本日のテーマは、「日本発テクノロジーベンチャー創出の可能性」ということですが、まず私にとっての「ベンチャー」を改めて定義したいと思います。本日、お話しするような、技術や発想を源泉に実業を興していくベンチャーは、いわば本当のベンチャーです。それに対して、ただ金儲け、個人が財産を築く手段としてのベンチャーというのも世の中には存在します。とりわけ、iモードというプラットフォームを作った2000年代前半に、そうしたベンチャーを数多く見てきました。誤解を恐れずに言うなら詐欺まがいの会社も山ほどあったと思います。
ここでいう詐欺は法律上の違反行為ではありませんから、誰かが逮捕をされるというわけではありません。けれど私は、金儲けを一義的な目的とするような、これらベンチャーには大きな違和感を覚えます。背景には、マザーズをはじめとする新興市場の上場基準が、あまりにいい加減だったこと、それを投資家もまた、理解できていなかったという側面があります。残念なのは、その反動によって、今度は本当に優秀なベンチャーまで、上場してもまったく資金を調達できない状況が生まれてしまったことです。
金儲けを目的に次々とベンチャーが生まれたステージは終わりました。私は、ベンチャーというのは本来、ゼロから何か価値を生み出すもののことだと思います。創業期の会社でCEOをやることがベンチャーだ、などと考えるのは、もうやめたほうがいいでしょう。大企業が、従来にない新しい発想の事業を創造するのもベンチャーです。最近では、創業時から、きちんと資金がついているベンチャーも目立ちます。個人でスタートするベンチャーは逆に、ほとんどありませんね。資金調達に向かうのがベンチャーではなく、あくまでお客が対価を払って買ってくれるような技術やサービスをゼロから生み出すことこそが、ベンチャーであると私は考えます。
「日本発」というキーワードにも少し触れたいと思います。

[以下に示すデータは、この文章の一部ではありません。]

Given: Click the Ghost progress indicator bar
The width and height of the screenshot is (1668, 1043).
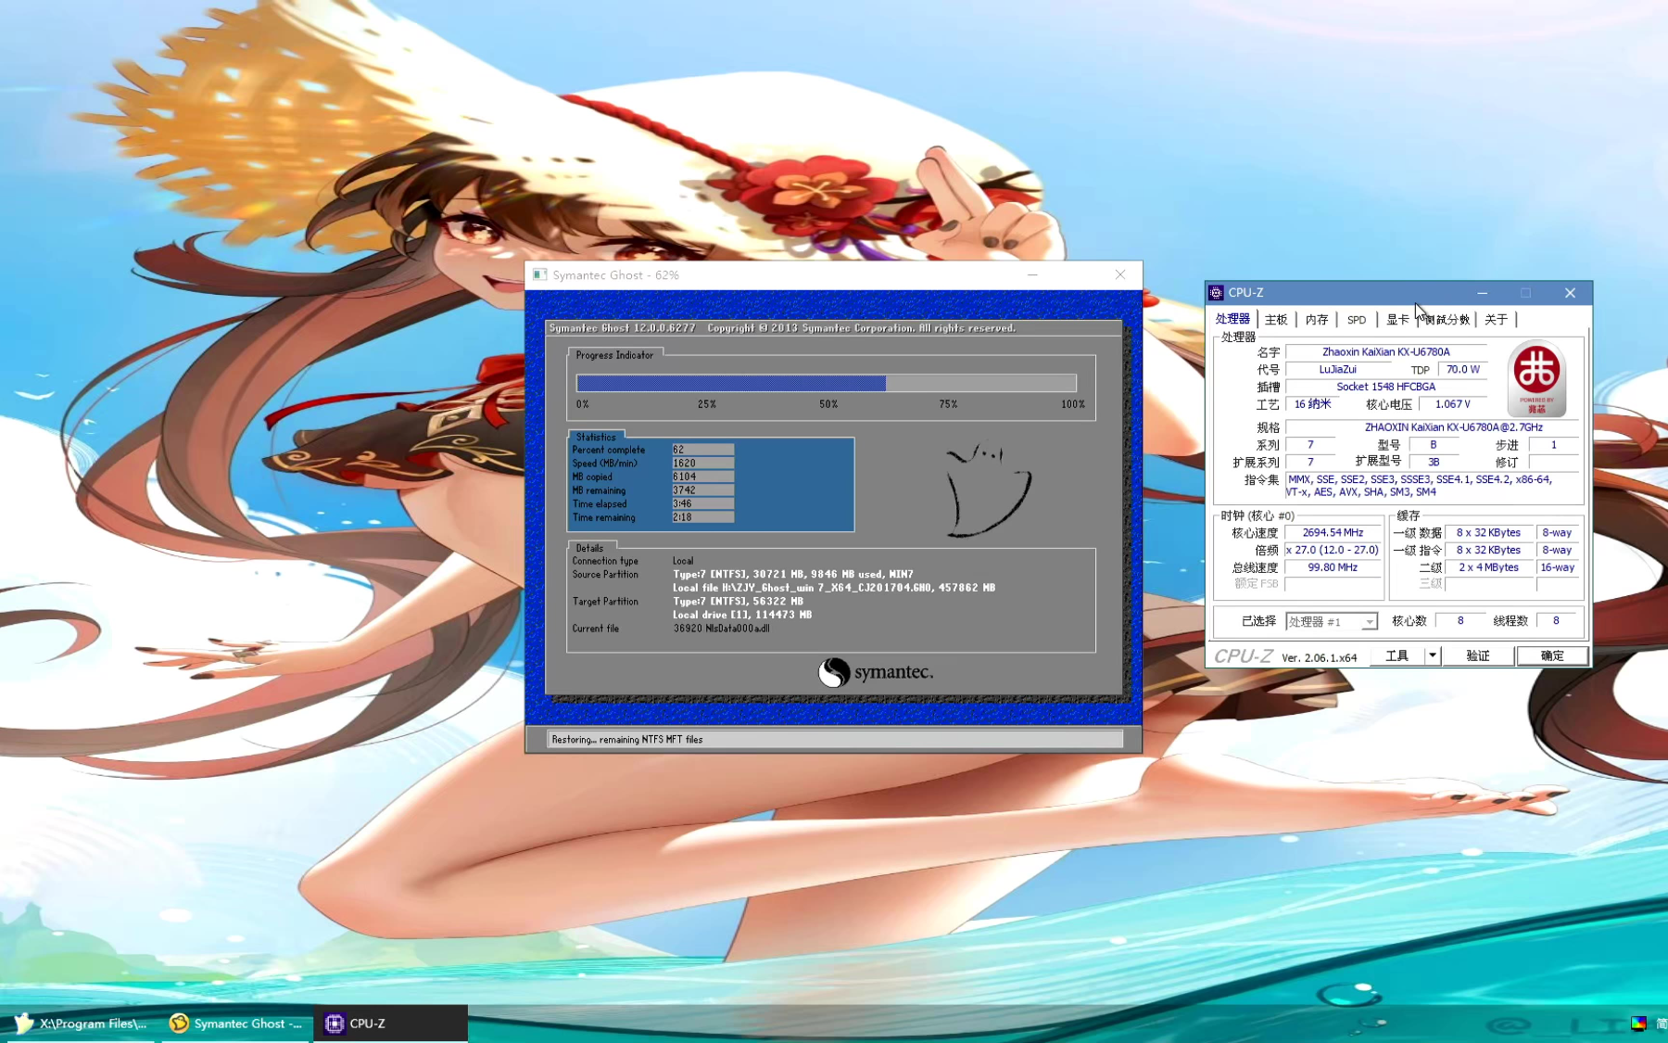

日本は、ITベンチャーを生み出すプラットフォームと意味では世界で最も恵まれた部類に入ると思います。その理由の一つは、“目利き”の多さ。市場には目の肥えたコンシューマや企業が山ほど存在します。もう一つは、インフラの充実。低価格のブロードバンド環境が整備されており、モバイル普及率も圧倒的に高い。新しい技術やサービスを普及するうえで障害になる要素は、50歳代以上のオジサンが多いというぐらいではないでしょうか(会場笑)。